[Problem]
Pictures found in the material must be left out, and every line returned as written.

[Source information]
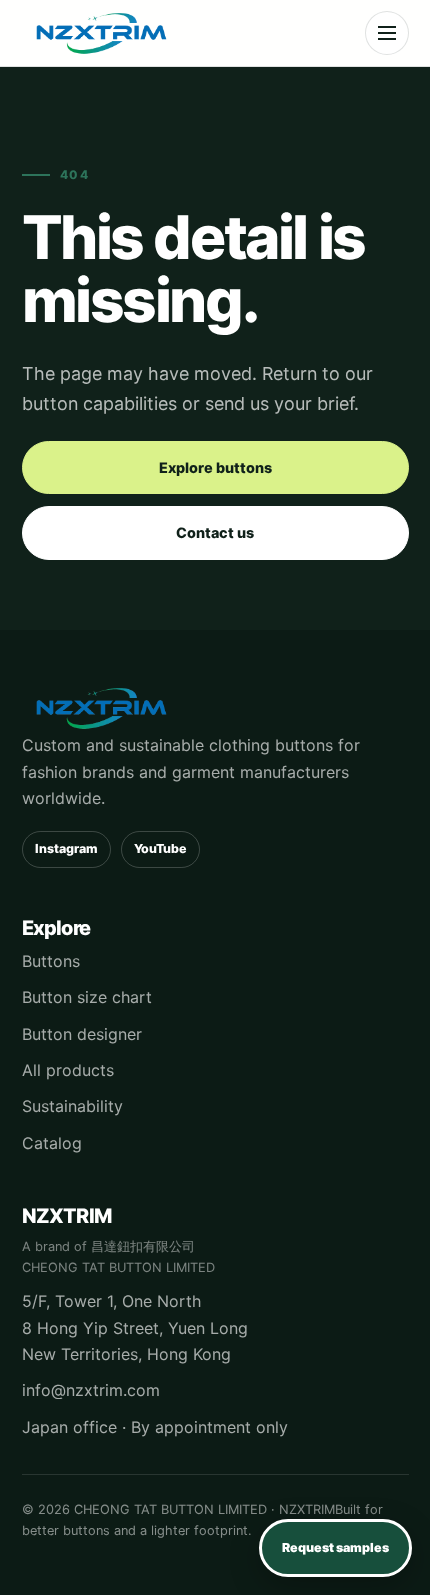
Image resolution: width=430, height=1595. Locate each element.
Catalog (52, 1143)
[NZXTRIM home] (102, 33)
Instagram (66, 848)
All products (68, 1070)
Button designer (82, 1034)
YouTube (160, 848)
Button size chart (87, 997)
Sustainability (72, 1106)
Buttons (51, 961)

[Written answer]
Image resolution: width=430, height=1595. Locate each element.
Catalog (52, 1143)
[NZXTRIM home] (102, 33)
Instagram (66, 848)
All products (68, 1070)
Button designer (82, 1034)
YouTube (160, 848)
Button size chart (87, 997)
Sustainability (72, 1106)
Buttons (51, 961)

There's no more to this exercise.